Carry on the essay about the "Destroy all creatures" cards and the Berserker hypothesis, starting after its last sentence.

── Source text

10 June, 2025

Better than RKVs?

DESTROY ALL CREATURES, THEY CAN’T BE REGENERATED.


“Destroy all creatures. They can’t be regenerated.” is in the text box of two of the most iconic cards in the card game of Magic. Wrath of God, and Damnation. Simple, rigid, brutal — even to those not at all familiar with the game. They spell and evoke a sacred cleansing, or an unholy doom.

And it gets even better, or worse (depending on your worldview), when combined with the aesthetics of the illustration by Kev Walker in the set Seventh Edition (2001) and later in Planar Chaos (2007).

 


SALVATION THROUGH ANNIHILATION

“Destroy all creatures. They can’t be regenerated.” — The first and only words they heard from their creators before being launched in the face of the abyss.

In Fred Saberhagen’s "Berserker" series (1967), ancient machines created to fight a war that no longer exists go rogue, resulting in the attempted erasure of all sentient life in the galaxy.

The concept was later expanded into the Berserker probe or civilization:

  • Potentially a type of Von Neumann probe, self-replicating and rapid-spreading.
  • Rogue AI or an intentionally built exterminator.
  • Working under the directives of a dead creator.
  • Its goal: terminate all intelligent life before it becomes a threat.

Such an invention proposes a possible solution to the Fermi Paradox.

  • Life is common, but intelligent life is rare, because it is being systematically wiped as soon as it makes its presence known.
  • The galaxy is then full of dead, silent worlds.
  • Civilizations that know of such probes or civilizations choose to remain silent.

The silence comes from a deep desire for survival, both from those alive today and those who are long gone but left the Berserkers behind.

Potentially, every civilization understands the rationale of becoming a Berserker themselves and adopts it.

Which leads us to the Dark Forest hypothesis.

────
── Data section

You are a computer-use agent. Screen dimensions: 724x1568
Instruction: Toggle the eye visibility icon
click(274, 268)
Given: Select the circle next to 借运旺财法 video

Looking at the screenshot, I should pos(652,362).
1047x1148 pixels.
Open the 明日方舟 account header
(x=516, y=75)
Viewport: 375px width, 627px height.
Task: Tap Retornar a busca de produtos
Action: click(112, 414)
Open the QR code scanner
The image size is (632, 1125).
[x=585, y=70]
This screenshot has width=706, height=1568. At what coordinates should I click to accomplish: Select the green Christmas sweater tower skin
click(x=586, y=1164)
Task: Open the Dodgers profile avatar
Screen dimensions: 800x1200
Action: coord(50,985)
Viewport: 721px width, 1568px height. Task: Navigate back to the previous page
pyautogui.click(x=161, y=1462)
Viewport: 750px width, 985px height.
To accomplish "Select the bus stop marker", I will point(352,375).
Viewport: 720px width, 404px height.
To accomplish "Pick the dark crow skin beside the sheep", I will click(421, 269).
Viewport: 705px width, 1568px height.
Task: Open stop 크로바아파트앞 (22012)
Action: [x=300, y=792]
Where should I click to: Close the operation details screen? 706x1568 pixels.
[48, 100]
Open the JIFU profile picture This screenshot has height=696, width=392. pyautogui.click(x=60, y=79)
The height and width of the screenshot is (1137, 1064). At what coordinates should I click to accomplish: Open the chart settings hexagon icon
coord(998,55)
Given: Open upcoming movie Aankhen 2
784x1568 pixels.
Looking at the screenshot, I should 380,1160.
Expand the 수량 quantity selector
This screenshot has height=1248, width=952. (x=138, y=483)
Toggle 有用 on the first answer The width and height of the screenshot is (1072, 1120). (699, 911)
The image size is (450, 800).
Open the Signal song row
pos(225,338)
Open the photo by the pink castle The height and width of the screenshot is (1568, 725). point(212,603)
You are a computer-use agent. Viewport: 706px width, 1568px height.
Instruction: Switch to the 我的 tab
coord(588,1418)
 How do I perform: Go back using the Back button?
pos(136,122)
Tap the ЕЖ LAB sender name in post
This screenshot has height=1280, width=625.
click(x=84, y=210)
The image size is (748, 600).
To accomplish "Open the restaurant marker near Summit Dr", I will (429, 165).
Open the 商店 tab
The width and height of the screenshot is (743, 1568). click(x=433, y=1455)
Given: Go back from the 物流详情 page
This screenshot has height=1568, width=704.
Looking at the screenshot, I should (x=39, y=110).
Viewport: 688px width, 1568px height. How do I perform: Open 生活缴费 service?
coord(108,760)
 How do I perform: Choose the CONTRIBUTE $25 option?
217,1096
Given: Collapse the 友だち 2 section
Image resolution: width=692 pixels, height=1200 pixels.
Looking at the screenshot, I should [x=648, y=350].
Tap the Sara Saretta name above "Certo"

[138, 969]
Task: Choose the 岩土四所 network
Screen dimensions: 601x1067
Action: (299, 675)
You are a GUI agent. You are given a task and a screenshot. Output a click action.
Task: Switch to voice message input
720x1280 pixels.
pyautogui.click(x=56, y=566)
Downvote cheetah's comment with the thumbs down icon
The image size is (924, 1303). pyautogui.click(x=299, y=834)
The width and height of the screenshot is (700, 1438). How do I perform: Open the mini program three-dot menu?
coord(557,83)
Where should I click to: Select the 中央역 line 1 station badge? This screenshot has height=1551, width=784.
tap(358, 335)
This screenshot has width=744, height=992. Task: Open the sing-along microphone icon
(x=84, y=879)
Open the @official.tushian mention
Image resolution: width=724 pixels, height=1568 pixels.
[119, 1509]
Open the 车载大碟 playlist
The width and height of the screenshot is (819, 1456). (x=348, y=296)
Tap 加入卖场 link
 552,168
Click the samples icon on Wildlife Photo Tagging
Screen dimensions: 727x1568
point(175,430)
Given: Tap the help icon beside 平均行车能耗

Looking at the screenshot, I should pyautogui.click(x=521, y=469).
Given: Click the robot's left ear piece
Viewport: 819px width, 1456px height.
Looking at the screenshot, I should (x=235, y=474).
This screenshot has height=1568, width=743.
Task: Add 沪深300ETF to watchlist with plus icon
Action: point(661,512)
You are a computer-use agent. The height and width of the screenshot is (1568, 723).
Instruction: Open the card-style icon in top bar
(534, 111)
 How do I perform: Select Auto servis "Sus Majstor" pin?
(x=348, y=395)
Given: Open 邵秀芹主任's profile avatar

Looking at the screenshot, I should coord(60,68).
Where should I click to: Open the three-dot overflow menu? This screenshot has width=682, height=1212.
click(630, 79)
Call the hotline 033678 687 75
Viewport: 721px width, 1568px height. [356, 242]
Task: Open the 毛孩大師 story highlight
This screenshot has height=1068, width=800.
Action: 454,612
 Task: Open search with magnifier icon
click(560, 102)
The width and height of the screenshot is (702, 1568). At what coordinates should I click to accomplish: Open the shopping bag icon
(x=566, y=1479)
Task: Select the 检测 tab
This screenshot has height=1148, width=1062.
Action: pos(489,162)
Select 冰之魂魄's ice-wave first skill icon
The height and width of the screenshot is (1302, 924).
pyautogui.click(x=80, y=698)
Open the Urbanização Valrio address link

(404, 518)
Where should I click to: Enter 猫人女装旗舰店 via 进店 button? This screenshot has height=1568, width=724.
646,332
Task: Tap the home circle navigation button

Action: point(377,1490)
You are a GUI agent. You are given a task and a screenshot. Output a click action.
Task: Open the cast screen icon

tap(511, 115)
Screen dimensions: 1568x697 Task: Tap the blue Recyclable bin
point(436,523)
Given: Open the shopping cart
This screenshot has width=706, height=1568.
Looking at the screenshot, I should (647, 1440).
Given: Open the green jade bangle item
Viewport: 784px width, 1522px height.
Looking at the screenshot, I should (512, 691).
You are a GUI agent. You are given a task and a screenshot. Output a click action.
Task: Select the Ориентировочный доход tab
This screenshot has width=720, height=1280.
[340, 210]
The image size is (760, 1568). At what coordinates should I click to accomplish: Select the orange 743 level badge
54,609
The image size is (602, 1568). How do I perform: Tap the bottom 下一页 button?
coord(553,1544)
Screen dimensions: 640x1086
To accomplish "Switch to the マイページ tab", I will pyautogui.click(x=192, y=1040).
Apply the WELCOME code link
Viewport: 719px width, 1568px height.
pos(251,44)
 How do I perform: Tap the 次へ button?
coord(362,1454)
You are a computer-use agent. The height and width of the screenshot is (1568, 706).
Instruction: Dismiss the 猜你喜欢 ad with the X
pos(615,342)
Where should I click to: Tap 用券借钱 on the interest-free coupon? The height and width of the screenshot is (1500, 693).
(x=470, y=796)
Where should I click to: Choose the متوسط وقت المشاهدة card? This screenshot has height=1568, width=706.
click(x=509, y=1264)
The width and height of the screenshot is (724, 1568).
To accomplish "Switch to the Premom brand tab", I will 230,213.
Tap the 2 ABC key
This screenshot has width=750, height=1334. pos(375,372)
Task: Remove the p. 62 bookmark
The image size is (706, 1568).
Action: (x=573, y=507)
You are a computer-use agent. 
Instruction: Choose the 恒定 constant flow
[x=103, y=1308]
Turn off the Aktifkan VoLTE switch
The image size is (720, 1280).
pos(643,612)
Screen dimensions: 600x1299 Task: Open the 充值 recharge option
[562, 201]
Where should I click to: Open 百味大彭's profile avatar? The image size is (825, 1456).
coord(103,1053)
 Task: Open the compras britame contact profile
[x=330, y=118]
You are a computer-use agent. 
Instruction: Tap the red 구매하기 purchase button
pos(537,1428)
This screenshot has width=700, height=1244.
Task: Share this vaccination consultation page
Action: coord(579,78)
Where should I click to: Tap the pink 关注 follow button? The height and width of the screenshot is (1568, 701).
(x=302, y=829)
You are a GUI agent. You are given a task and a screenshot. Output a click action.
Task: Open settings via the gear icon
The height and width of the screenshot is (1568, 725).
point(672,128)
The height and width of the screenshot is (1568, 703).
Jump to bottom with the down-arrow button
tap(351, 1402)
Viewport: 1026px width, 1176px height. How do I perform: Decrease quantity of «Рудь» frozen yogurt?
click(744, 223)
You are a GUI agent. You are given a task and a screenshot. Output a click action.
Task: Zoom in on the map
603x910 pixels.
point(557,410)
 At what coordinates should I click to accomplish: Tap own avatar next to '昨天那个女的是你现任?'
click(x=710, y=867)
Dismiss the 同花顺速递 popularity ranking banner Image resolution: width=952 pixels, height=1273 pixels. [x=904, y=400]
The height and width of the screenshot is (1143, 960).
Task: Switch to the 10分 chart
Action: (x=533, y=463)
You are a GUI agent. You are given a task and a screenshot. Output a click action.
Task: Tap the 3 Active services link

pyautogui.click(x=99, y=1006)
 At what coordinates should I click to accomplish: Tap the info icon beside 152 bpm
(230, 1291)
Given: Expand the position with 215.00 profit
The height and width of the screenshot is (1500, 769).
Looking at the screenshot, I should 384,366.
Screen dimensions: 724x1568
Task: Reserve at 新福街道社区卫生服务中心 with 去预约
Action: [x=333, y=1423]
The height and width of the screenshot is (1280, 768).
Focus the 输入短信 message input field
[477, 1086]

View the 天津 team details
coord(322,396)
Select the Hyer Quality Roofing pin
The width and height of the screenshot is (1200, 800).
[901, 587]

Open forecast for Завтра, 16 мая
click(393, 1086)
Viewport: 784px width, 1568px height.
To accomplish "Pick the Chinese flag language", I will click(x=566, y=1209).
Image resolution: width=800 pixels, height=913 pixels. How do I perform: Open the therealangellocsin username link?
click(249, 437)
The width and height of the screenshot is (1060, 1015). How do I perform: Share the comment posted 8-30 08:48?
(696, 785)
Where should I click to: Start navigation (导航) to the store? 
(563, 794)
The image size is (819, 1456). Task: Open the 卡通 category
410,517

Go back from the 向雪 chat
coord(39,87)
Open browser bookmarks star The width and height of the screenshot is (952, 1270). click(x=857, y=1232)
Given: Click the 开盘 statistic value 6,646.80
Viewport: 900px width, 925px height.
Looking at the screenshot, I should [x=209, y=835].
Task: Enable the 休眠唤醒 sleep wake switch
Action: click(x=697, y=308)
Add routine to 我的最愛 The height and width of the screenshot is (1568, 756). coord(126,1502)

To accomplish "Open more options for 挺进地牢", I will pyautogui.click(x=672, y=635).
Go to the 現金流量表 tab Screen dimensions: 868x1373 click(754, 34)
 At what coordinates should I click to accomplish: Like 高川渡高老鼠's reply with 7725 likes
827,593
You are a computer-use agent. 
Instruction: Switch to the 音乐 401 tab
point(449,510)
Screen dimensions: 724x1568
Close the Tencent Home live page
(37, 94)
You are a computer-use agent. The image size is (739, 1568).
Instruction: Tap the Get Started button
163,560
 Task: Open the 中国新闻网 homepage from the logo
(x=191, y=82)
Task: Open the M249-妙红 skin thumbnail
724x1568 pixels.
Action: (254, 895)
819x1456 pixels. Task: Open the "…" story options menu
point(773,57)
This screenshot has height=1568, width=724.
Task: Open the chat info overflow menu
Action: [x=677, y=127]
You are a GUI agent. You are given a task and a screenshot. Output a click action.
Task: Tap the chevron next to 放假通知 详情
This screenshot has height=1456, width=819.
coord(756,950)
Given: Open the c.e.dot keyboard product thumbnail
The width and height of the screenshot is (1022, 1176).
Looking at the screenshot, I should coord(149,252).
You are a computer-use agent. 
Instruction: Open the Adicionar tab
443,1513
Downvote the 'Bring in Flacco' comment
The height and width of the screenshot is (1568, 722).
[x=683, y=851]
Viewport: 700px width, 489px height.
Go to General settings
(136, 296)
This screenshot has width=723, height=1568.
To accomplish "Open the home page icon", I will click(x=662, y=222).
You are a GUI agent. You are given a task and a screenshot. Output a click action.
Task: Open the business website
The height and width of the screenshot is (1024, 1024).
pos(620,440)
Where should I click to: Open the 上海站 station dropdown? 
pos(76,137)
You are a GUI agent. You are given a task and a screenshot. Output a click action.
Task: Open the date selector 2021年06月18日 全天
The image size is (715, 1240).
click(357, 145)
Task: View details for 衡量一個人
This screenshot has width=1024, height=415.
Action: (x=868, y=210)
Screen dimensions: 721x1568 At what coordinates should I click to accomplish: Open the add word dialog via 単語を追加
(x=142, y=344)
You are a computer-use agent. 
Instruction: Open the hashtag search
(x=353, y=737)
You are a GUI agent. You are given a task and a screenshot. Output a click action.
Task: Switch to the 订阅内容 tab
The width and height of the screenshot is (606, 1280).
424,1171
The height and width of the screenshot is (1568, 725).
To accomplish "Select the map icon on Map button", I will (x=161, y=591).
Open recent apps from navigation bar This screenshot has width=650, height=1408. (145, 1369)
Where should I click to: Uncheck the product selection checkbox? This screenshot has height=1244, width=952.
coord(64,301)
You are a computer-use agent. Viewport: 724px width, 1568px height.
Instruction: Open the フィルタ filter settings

────

=== Solved problem ===
The universe is like a "dark forest" where every civilization is a hunter. Since no one can know the intentions of others, everyone stays silent — or shoots first.

Popularized in Liu Cixin’s novel The Dark Forest (2008), the second book in the Remembrance of Earth’s Past trilogy (The Three-Body Problem series).

Key Logic:

  1. All civilizations want to survive.
  2. Resources are finite.
  3. You can never truly know if another civilization is friendly.
  4. Therefore, the safest move is to stay hidden or eliminate others preemptively.

This results in:

  • A "cosmic silence" — nobody is broadcasting, because to do so is to risk death.
  • A universe full of civilizations, each afraid, each hiding.
  • When someone does speak, others might interpret it as a threat and destroy them — not out of malice, but rational survival.


THERE IS NO STEALTH IN SPACE

In principle, there is no way to hide oneself from external peering across the vastness of space. Sufficiently advanced telescopes and sensor arrays can and will detect radio emissions, leakages, biosignatures, and technosignatures from potentially thousands of light-years away. We are, year after year, inching closer to that potential.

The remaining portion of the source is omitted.